+++ Input for this task +++

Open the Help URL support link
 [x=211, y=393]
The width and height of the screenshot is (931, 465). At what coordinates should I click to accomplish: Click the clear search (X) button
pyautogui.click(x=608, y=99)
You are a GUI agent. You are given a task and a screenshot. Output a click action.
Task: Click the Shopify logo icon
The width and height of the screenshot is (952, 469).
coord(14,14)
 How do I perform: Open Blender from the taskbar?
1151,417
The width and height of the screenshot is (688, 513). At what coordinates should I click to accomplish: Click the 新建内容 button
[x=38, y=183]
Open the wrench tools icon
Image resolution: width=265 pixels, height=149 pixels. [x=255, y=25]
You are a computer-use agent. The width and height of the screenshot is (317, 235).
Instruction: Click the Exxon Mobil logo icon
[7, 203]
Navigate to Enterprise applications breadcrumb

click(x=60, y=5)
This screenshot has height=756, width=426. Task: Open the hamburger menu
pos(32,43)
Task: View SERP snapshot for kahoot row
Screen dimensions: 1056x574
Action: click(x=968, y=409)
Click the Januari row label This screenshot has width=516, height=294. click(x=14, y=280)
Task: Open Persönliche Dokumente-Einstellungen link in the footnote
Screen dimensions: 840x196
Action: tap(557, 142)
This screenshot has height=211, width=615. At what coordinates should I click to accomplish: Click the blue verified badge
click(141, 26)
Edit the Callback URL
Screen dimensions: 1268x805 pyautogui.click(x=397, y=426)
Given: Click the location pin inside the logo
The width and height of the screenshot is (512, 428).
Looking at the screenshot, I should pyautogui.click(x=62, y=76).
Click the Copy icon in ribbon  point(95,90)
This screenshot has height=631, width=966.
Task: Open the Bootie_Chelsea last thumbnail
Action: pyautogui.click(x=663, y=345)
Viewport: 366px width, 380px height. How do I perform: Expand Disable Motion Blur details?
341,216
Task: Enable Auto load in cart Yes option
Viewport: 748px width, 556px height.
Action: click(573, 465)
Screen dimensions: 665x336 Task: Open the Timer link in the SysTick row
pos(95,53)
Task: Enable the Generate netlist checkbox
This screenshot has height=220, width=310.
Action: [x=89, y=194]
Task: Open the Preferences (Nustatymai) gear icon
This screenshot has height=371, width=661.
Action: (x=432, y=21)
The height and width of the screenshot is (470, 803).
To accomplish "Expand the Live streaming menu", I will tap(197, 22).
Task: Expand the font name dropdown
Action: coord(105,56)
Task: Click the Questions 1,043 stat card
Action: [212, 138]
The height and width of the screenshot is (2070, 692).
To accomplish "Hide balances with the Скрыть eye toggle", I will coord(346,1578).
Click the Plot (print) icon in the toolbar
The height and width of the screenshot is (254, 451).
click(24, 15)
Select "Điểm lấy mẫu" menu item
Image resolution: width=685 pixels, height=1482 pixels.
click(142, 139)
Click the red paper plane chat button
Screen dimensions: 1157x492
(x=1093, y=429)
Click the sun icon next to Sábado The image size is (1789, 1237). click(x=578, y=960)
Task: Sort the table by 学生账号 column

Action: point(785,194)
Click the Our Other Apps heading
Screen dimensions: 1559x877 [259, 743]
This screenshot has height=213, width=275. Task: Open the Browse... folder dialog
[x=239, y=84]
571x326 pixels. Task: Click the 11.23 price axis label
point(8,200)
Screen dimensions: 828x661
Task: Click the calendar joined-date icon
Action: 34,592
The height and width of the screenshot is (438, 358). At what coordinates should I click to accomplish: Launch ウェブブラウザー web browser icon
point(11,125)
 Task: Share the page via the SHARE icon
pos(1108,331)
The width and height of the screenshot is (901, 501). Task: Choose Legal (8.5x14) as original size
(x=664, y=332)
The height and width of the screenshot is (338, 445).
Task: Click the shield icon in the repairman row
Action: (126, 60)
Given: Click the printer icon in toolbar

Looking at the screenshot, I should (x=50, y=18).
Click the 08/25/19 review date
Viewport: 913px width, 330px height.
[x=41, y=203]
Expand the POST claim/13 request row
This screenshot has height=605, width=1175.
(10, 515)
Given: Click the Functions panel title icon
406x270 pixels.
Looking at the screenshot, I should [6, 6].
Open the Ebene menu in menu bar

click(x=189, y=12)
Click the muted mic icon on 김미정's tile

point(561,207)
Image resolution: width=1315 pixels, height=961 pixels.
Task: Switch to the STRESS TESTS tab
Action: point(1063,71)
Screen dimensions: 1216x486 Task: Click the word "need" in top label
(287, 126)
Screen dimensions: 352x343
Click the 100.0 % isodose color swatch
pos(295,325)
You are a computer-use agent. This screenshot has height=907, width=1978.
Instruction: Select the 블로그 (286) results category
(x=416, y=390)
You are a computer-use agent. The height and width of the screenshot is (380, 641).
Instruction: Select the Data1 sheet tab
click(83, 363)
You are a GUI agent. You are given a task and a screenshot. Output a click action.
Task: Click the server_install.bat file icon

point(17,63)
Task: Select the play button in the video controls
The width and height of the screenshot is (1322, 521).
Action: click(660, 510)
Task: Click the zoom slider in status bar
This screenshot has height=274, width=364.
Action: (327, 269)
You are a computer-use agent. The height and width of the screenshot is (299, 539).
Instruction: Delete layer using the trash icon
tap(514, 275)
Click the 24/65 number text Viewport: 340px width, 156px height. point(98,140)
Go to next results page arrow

+++

= Problem to work on =
Turn the lines of this listing into a numbered list, skipping any blank lines.

= The response =
1. Open the Help URL support link
2.  [x=211, y=393]
3. The width and height of the screenshot is (931, 465). At what coordinates should I click to accomplish: Click the clear search (X) button
4. pyautogui.click(x=608, y=99)
5. You are a GUI agent. You are given a task and a screenshot. Output a click action.
6. Task: Click the Shopify logo icon
7. The width and height of the screenshot is (952, 469).
8. coord(14,14)
9.  How do I perform: Open Blender from the taskbar?
10. 1151,417
11. The width and height of the screenshot is (688, 513). At what coordinates should I click to accomplish: Click the 新建内容 button
12. [x=38, y=183]
13. Open the wrench tools icon
14. Image resolution: width=265 pixels, height=149 pixels. [x=255, y=25]
15. You are a computer-use agent. The width and height of the screenshot is (317, 235).
16. Instruction: Click the Exxon Mobil logo icon
17. [7, 203]
18. Navigate to Enterprise applications breadcrumb
19. click(x=60, y=5)
20. This screenshot has height=756, width=426. Task: Open the hamburger menu
21. pos(32,43)
22. Task: View SERP snapshot for kahoot row
23. Screen dimensions: 1056x574
24. Action: click(x=968, y=409)
25. Click the Januari row label This screenshot has width=516, height=294. click(x=14, y=280)
26. Task: Open Persönliche Dokumente-Einstellungen link in the footnote
27. Screen dimensions: 840x196
28. Action: tap(557, 142)
29. This screenshot has height=211, width=615. At what coordinates should I click to accomplish: Click the blue verified badge
30. click(141, 26)
31. Edit the Callback URL
32. Screen dimensions: 1268x805 pyautogui.click(x=397, y=426)
33. Given: Click the location pin inside the logo
34. The width and height of the screenshot is (512, 428).
35. Looking at the screenshot, I should pyautogui.click(x=62, y=76).
36. Click the Copy icon in ribbon  point(95,90)
37. This screenshot has height=631, width=966.
38. Task: Open the Bootie_Chelsea last thumbnail
39. Action: pyautogui.click(x=663, y=345)
40. Viewport: 366px width, 380px height. How do I perform: Expand Disable Motion Blur details?
41. 341,216
42. Task: Enable Auto load in cart Yes option
43. Viewport: 748px width, 556px height.
44. Action: click(573, 465)
45. Screen dimensions: 665x336 Task: Open the Timer link in the SysTick row
46. pos(95,53)
47. Task: Enable the Generate netlist checkbox
48. This screenshot has height=220, width=310.
49. Action: [x=89, y=194]
50. Task: Open the Preferences (Nustatymai) gear icon
51. This screenshot has height=371, width=661.
52. Action: (x=432, y=21)
53. The height and width of the screenshot is (470, 803).
54. To accomplish "Expand the Live streaming menu", I will tap(197, 22).
55. Task: Expand the font name dropdown
56. Action: coord(105,56)
57. Task: Click the Questions 1,043 stat card
58. Action: [212, 138]
59. The height and width of the screenshot is (2070, 692).
60. To accomplish "Hide balances with the Скрыть eye toggle", I will coord(346,1578).
61. Click the Plot (print) icon in the toolbar
62. The height and width of the screenshot is (254, 451).
63. click(24, 15)
64. Select "Điểm lấy mẫu" menu item
65. Image resolution: width=685 pixels, height=1482 pixels.
66. click(142, 139)
67. Click the red paper plane chat button
68. Screen dimensions: 1157x492
69. (x=1093, y=429)
70. Click the sun icon next to Sábado The image size is (1789, 1237). click(x=578, y=960)
71. Task: Sort the table by 学生账号 column
72. Action: point(785,194)
73. Click the Our Other Apps heading
74. Screen dimensions: 1559x877 [259, 743]
75. This screenshot has height=213, width=275. Task: Open the Browse... folder dialog
76. [x=239, y=84]
77. 571x326 pixels. Task: Click the 11.23 price axis label
78. point(8,200)
79. Screen dimensions: 828x661
80. Task: Click the calendar joined-date icon
81. Action: 34,592
82. The height and width of the screenshot is (438, 358). At what coordinates should I click to accomplish: Launch ウェブブラウザー web browser icon
83. point(11,125)
84.  Task: Share the page via the SHARE icon
85. pos(1108,331)
86. The width and height of the screenshot is (901, 501). Task: Choose Legal (8.5x14) as original size
87. (x=664, y=332)
88. The height and width of the screenshot is (338, 445).
89. Task: Click the shield icon in the repairman row
90. Action: (126, 60)
91. Given: Click the printer icon in toolbar
92. Looking at the screenshot, I should (x=50, y=18).
93. Click the 08/25/19 review date
94. Viewport: 913px width, 330px height.
95. [x=41, y=203]
96. Expand the POST claim/13 request row
97. This screenshot has height=605, width=1175.
98. (10, 515)
99. Given: Click the Functions panel title icon
100. 406x270 pixels.
101. Looking at the screenshot, I should [6, 6].
102. Open the Ebene menu in menu bar
103. click(x=189, y=12)
104. Click the muted mic icon on 김미정's tile
105. point(561,207)
106. Image resolution: width=1315 pixels, height=961 pixels.
107. Task: Switch to the STRESS TESTS tab
108. Action: point(1063,71)
109. Screen dimensions: 1216x486 Task: Click the word "need" in top label
110. (287, 126)
111. Screen dimensions: 352x343
112. Click the 100.0 % isodose color swatch
113. pos(295,325)
114. You are a computer-use agent. This screenshot has height=907, width=1978.
115. Instruction: Select the 블로그 (286) results category
116. (x=416, y=390)
117. You are a computer-use agent. The height and width of the screenshot is (380, 641).
118. Instruction: Select the Data1 sheet tab
119. click(83, 363)
120. You are a GUI agent. You are given a task and a screenshot. Output a click action.
121. Task: Click the server_install.bat file icon
122. point(17,63)
123. Task: Select the play button in the video controls
124. The width and height of the screenshot is (1322, 521).
125. Action: click(660, 510)
126. Task: Click the zoom slider in status bar
127. This screenshot has height=274, width=364.
128. Action: (327, 269)
129. You are a computer-use agent. The height and width of the screenshot is (299, 539).
130. Instruction: Delete layer using the trash icon
131. tap(514, 275)
132. Click the 24/65 number text Viewport: 340px width, 156px height. point(98,140)
133. Go to next results page arrow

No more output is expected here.